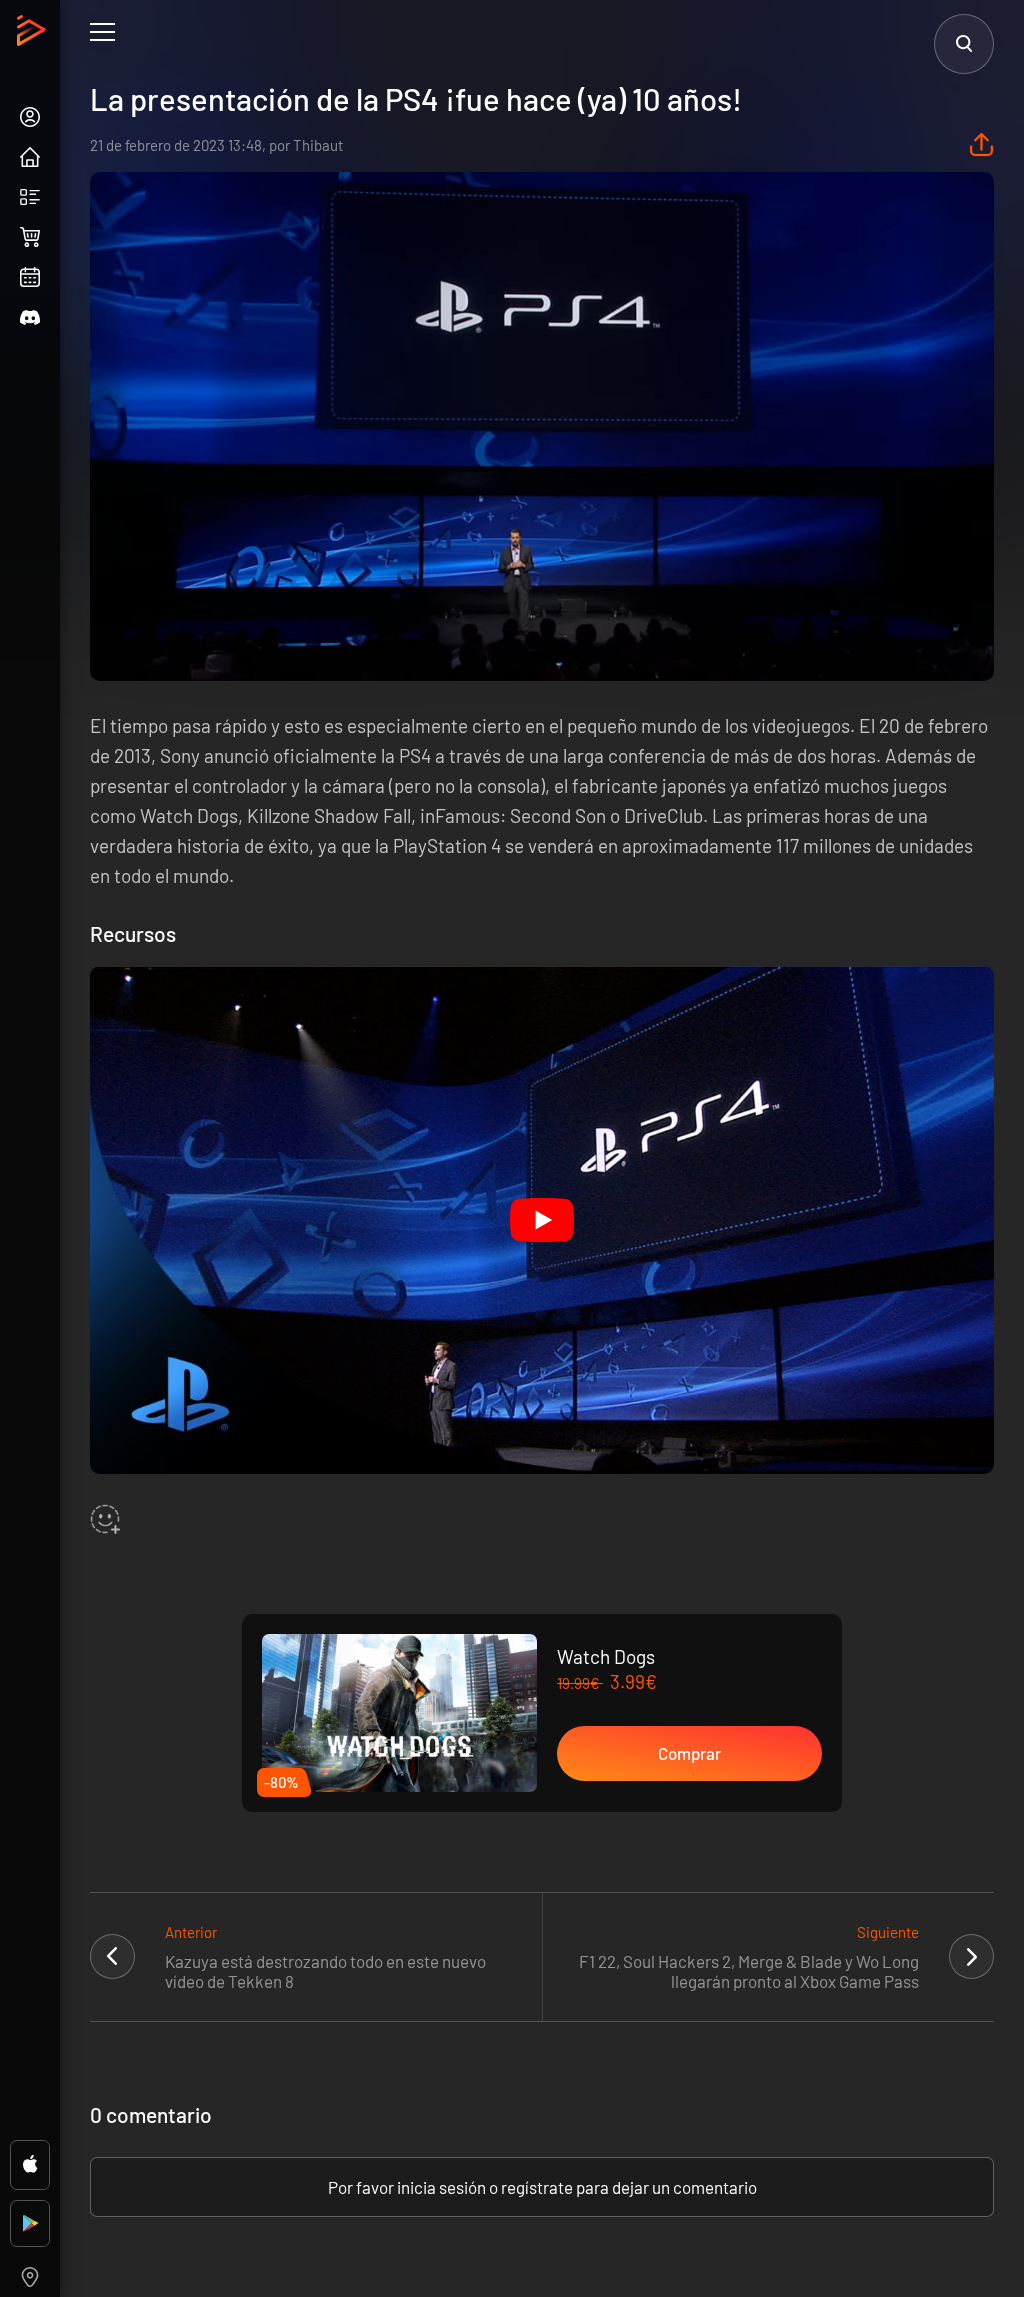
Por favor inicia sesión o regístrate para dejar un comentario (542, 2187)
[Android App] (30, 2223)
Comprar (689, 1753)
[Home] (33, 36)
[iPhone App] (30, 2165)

--

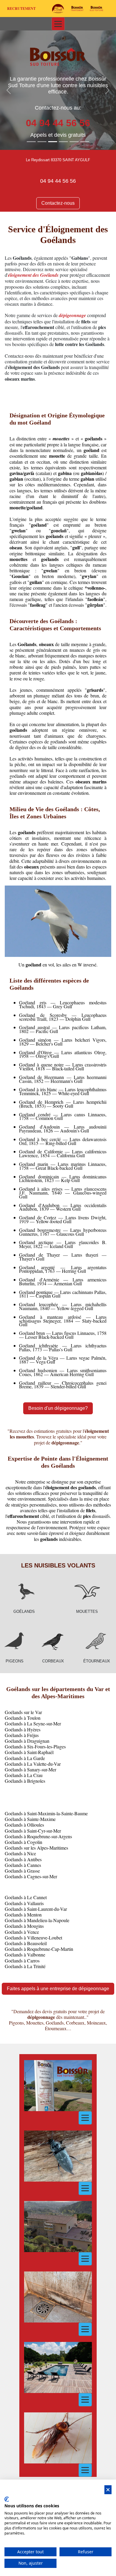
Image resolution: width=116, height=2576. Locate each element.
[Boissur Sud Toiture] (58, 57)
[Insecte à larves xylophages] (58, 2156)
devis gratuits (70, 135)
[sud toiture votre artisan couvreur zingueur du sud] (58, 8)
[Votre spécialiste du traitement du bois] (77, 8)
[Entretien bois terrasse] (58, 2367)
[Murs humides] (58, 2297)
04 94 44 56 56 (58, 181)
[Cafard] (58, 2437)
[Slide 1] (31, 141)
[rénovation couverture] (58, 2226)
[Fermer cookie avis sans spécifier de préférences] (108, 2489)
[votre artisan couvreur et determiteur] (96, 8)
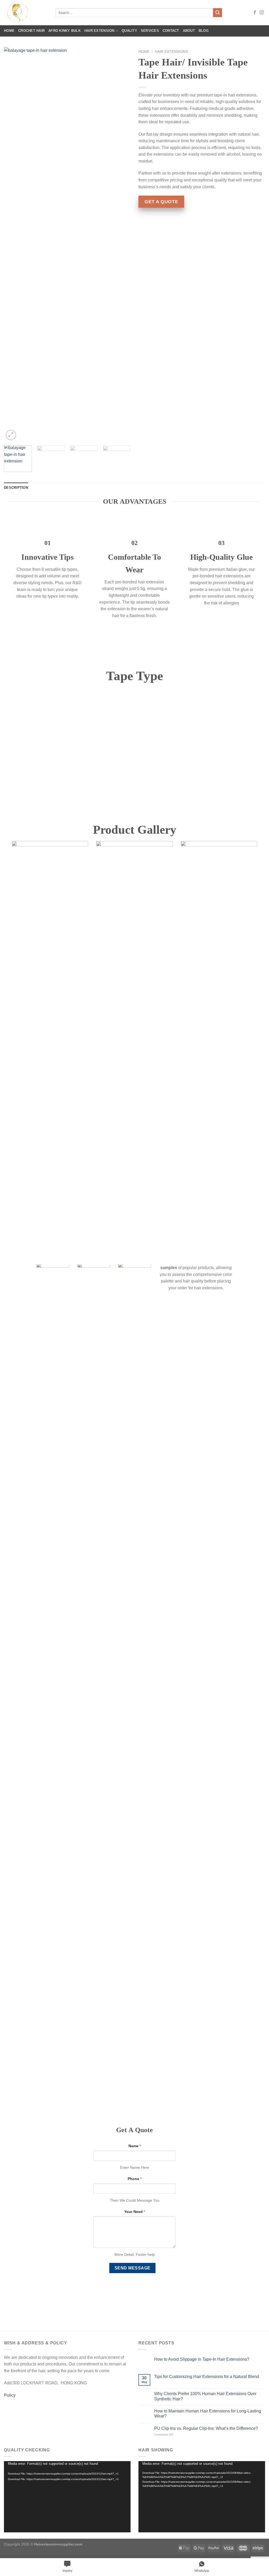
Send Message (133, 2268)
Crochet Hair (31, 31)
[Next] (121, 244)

» WORK TASK: From the records above, output only the lines starting at the one containing "[votre artisan couvreur" and ending at the one containing "[Next] (121, 244)", word for word. Pictures stay out.

» COMPLETED EXERCISE:
[votre artisan couvreur et determiteur] (96, 8)
Send Message (133, 2268)
Crochet Hair (31, 31)
[Next] (121, 244)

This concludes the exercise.